Записку составил делопроизводитель следственной комиссии А. Боровков. Вот ее фрагмент:
Надобно даровать ясные, положительные законы; водворить правосудие учреждением кратчайшего судопроизводства; возвысить нравственное образование духовенства; подкрепить дворянство, упавшее и совершенно разоренное займами в кредитных учреждениях; воскресить торговлю и промышленность незыблемыми уставами; направить просвещение юношества сообразно каждому состоянию; улучшить положение земледельцев; уничтожить унизительную продажу людей; воскресить флот; поощрить честных людей к мореплаванию – словом, исправить неисчисленные беспорядки и злоупотребления.
Диагноз в целом поставлен верный, но вот беда: приблизительно о том же говорилось и в начале царствования Александра I. А до этого – во времена Павла I, а и еще раньше – в эпоху Екатерины II. «Неисчисленные беспорядки и злоупотребления» только накапливались, так что объективности ради следует признать, что исходная позиция у нового императора оказалась не лучше, а хуже, чем у его предшественников.
Тем не менее кое-что старательный Николай сделать сумел. Например, свести воедино и как-то структурировать немыслимо запутанную, архаичную и противоречивую законодательную базу Российской империи. Разгрести эти авгиевы конюшни поручили специальной комиссии под руководством Михаила Сперанского. Император за деятельностью комиссии следил лично, пристально и постоянно.

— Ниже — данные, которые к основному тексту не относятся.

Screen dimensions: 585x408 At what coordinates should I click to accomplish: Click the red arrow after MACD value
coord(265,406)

Замечу, кстати, что Николай Павлович, обычно предпочитавший опираться на людей серых (исполнительность ценилась им превыше всего), для выполнения заданий особой важности подбирал, как правило, все же личность неординарную. Крайне ответственную, с точки зрения императора, задачу тотального политического надзора государь доверил способному организатору Бенкендорфу. Идеологический фронт прикрывал такой неглупый человек, как Уваров. Над крестьянским вопросом работал талантливый министр государственных имуществ Киселев (о нем речь пойдет чуть ниже). Наконец, разобраться с российским законодательством император поручил блестящему знатоку русского права Сперанскому.
Эта поистине геркулесова работа была с честью выполнена. Сначала на свет появились 45 томов Полного собрания законов Российской империи, начиная с Соборного уложения 1649 года и кончая документами эпохи Александра I. Затем к ним добавились шесть томов законов, принятых уже Николаем I. Кроме того, комиссия Сперанского издала 15 томов Свода законов, где все законодательные акты расположены по темам и хронологически.

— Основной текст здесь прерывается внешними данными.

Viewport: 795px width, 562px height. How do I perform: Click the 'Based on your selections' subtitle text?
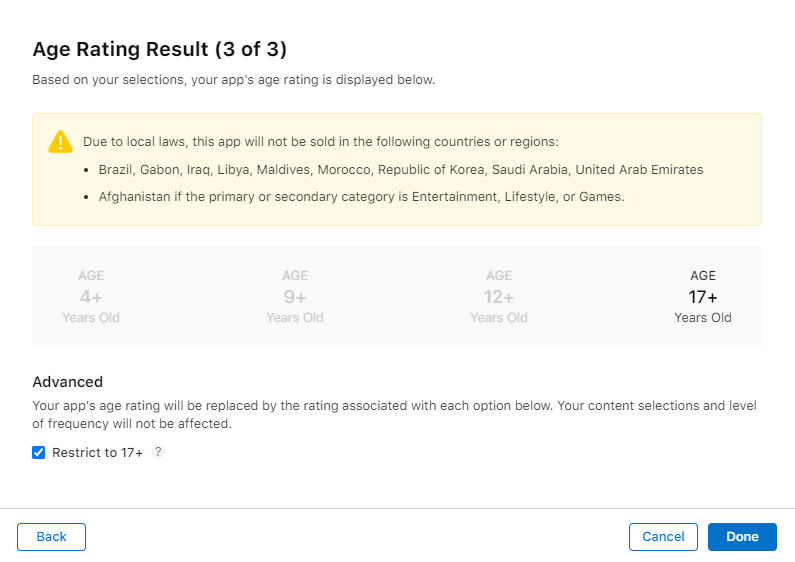point(234,80)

В хаотически плескавшиеся бурные воды российского судопроизводства власть бросила наконец спасательный круг. Предпосылки для широкомасштабной судебной реформы в России были созданы.
Крепостным вопросом император занимался не менее трудолюбиво, чем законодательным. Выступая однажды перед депутацией смоленского дворянства, царь с искренним недоумением говорил:
Я не понимаю, каким образом человек сделался вещью, и не могу себе объяснить этого иначе, как хитростью и обманом, с одной стороны, и невежеством – с другой.
До финиша затяжного марафона царь, правда, так и не добрался, сойдя с дистанции. Впрочем, предпринятые усилия оказались не напрасными: именно Николай Павлович создал необходимые условия для того, чтобы уже его сын, император Александр II, вошел в русскую историю под славным именем Царя-освободителя.
«Сперанским» по крестьянским вопросам был назначен граф Павел Дмитриевич Киселев (в разное время генерал-адъютант, член Государственного совета, министр, посол России во Франции). В годы царствования Александра I Павел Киселев прославился, в частности, тем, что вызвал крайнее неудовольствие всесильного Аракчеева, осмелившись отменить телесные наказания в армии, которой командовал.
Под его началом служили многие будущие декабристы, в том числе Пестель, князья Трубецкой и Волконский. С некоторыми из них командующий даже дружил. Любопытно, однако, что посвятить самого Киселева в заговор никто из декабристов так и не осмелился: все знали о его приверженности реформам и одновременно о глубочайшем отвращении к революционным потрясениям.